Леди Харриет обратилась к Джорджу, понизив голос:

— Полагаю, сэр Джордж, ваше пристрастие к католикам не так велико, как у лорда Гренвиля?

 

Он оценил, как умело она сменила тему разговора, и подозревал, что это сделано намеренно.

 

— Лично мне, мэм, это почти безразлично. Религия не слишком много для меня значит. Но свои предпочтения я держу в стороне от парламента и государственной службы. За прошедшие годы там развелось достаточно предателей.

 

Сказав это, Джордж, поражённый собственной неосторожностью, тут же пожалел о своей откровенности. Если он хотел оставаться и дальше политическим попутчиком лорда Гренвиля, говорить подобные вещи в этой компании — по меньшей мере глупо. Он проклинал и себя, и женщину, которая спровоцировала его сказать правду.

 

— Без сомнения, — холодно добавил он, — я задел вас своими словами, но надеюсь, вы примете их как знак моего доверия.

 

— Вы меня нисколько не задели, — сказала она. — И я отвечу вам, доверив свой маленький секрет. Я ненавижу католиков, всех до одного. И боюсь, Уильям об этом знает.

 

Под Уильямом она подразумевала лорда Гренвиля.

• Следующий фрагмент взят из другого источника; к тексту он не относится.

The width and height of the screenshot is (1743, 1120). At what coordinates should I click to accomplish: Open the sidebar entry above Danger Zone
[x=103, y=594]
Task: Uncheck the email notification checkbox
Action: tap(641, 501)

В итоге Джордж получил от этого обеда гораздо больше удовольствия, чем от любого другого за долгое время. Казалось, он взглянул через очки, которые теперь использовал для чтения — и мир вокруг заиграл новыми яркими красками. Это приводило его в замешательство, но отнюдь не огорчало. Джордж не доверял своим чувствам.

 

Что ж, сказал он себе, всё это скоро забудется. Есть множество других, более важных дел. Но спустя несколько дней, к собственному удивлению, хорошенько всё обдумав, он предпринял осторожное расследование. Он же ничего не теряет, узнав побольше об интересующем субъекте. Это вполне может оказаться весьма любопытным, думал он, а интерес у него совершенно бескорыстный.

 

Таким образом он получил достаточно достоверных сведений и немного слухов. Она оказалась урождённой Харриет Осборн, сестрой шестого герцога Лидса. Её муж, сэр Тоби Картер, владелец поместий в Лестершире и на севере Девона — игрок и повеса, пользовавшийся дурной славой, весь в долгах — скончался, сломав шею на охоте. Он промотал даже её приданое, поэтому поместье в Лестершире пришлось продать, и теперь она владела только полуразорённой собственностью в Девоне, а


единственным доходом оставалось пособие, назначенное герцогом. Детей у нее не было.

 

Так гласили достоверные сведения. Слухи же говорили, что муж с женой не ладили, что она пылала безумной страстью к охоте, а он запирал её в комнате два дня в неделю, чтобы помешать слишком часто выезжать со сворой гончих. Ходили и другие неприятные сплетни, но надо признать, больше о сэре Тоби.

 

Всего этого более чем достаточно, чтобы оттолкнуть человека, подобного Джорджу. Меньше всего ему хотелось бурной семейной жизни,

 

а если в какой-то момент он сочтет повторный брак приемлемым или, по крайней мере, допустимым, — за этот шанс ухватятся не меньше двадцати хорошеньких кротких девушек. Но эта темноволосая аристократичная вдова с её историей, пожалуй, даже зловещей...

 

Кроме того, сказал себе Джордж, чтобы окончательно закрыть этот вопрос, ему никогда не добиться ни разрешения герцога на подобный брак, ни даже его одобрения. Может, в Корнуолле имя Уорлеггана и повергает всех в дрожь, но в тех кругах, где привыкла вращаться леди Харриет, оно ничего не значит. Её отец как-никак был лордом-камергером королевского двора. Она принадлежала к самому блестящему обществу. Чересчур блестящему.

 

Но в этом для него заключалась только половина искушения.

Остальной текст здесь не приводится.